Users can link peaks to genes and visualize the signals in each cluster for a specific gene of interest (Fig. 7F) and perform gene set enrichment analysis using rGREAT²⁸ or fgsea²⁵ (Fig. 7I). In ezSingleCell, rGREAT (Genomic Regions Enrichment of Annotations Tool) supports two species, human and mouse, with a variety of gene set collections and different TSS annotations such as txdb:hg19, TxDb.Hsapiens.UCSC.hg19.knownGene, RefSeq:hg19, GREAT:hg19, and Gencode_v19. rGREAT uses the differentially expressed genomic regions (or peaks) between two cell types as input and associates a biological function with that region.

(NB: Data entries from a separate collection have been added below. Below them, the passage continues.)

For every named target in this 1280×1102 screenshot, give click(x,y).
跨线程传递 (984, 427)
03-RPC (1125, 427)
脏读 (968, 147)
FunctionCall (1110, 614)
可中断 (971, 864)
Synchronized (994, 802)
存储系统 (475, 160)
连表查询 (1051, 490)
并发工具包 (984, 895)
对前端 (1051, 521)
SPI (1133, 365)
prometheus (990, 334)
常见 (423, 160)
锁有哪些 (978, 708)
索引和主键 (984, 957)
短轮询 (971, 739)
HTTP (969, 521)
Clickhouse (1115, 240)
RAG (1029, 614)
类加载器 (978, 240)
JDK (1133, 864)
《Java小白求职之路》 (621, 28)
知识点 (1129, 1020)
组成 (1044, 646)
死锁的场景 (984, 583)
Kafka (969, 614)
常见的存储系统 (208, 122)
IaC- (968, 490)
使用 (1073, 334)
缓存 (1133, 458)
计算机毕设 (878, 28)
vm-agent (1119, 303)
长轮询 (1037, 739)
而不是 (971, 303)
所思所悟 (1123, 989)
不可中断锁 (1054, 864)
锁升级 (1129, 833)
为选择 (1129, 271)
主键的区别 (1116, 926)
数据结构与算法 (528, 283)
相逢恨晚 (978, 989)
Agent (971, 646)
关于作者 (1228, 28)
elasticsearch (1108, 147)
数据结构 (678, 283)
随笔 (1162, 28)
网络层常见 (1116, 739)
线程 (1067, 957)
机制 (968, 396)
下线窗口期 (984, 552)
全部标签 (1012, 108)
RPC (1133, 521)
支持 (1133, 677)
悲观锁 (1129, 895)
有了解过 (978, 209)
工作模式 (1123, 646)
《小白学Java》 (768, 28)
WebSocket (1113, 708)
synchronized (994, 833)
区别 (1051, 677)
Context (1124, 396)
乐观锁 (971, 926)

As an example, we computed the DEGs between Naïve CD4 T and Memory CD4 T cells and performed gene set enrichment analysis using rGREAT and observed that the GSE11057 NAÏVE CD4 VS PBMC CD4 TCELL UP gene set was upregulated in Naïve CD4 T cell when compared to Memory CD4 T cell. Like the scRNA-seq module, the scATAC-seq module also offers the fgsea package for gene set enrichment analysis where users can choose any human or mouse gene set from the MSigDB database. For example, we computed the pairwise DEGs between the Naïve CD4 T and Memory CD4 T cells using the gene activity matrix, and performed GSEA analysis with the ‘fgsea’ function and the Human ‘C7’ immunologic signature gene set to obtain pathways which were over-represented in Naïve CD4 compared to Memory CD4.

ezSingleCell allows interplay of different modules

ezSingleCell allows inter-module operability wherein the user can perform data analysis in one module and use the results obtained in another module. To demonstrate this utility, we analysed a human breast cancer dataset acquired with 10x Genomics Visium and processed with the Space Ranger pipeline v1.1.0 (Supplementary Table 3; Supplementary Dataset 1). ezSingleCell currently implements four types of interactions (Fig. 8). In the scRNA-seq module at the step of cell type identification, users can click (1) the “Go to Spatial Deconvolution” button or (2) the “Annotate cell types for ATAC-data” button. The first option will lead them to the deconvolution step of the Spatial Transcriptomics module. Here the annotated scRNA-seq data will be used as the reference to deconvolute the cell type proportions in the spatial data using Seurat or GraphST. The second option will take the user to the cell type identification step of the scATAC-seq module for cell type label transfer onto the scATAC-seq data with Signac. The labeled data in the scIntegration module can likewise be transferred. Furthermore, we also enabled two-way interactions. In the Spatial Transcriptomics module’s deconvolution step, users can click on the “Load and process user reference dataset” button that will take the user to the scRNA-seq module to upload, analyse, and annotate their reference scRNA-seq data. The resulting annotated data will then be usable in the Spatial Transcriptomics module for cell type deconvolution. Similarly, the “Load and process user reference dataset” button at the cell type identification step of the scATAC-seq module navigates to the scRNA-seq module for scRNA-seq data processing and analysis. The processed scRNA-seq data is then made available to the scATAC-seq module for cell label transfer.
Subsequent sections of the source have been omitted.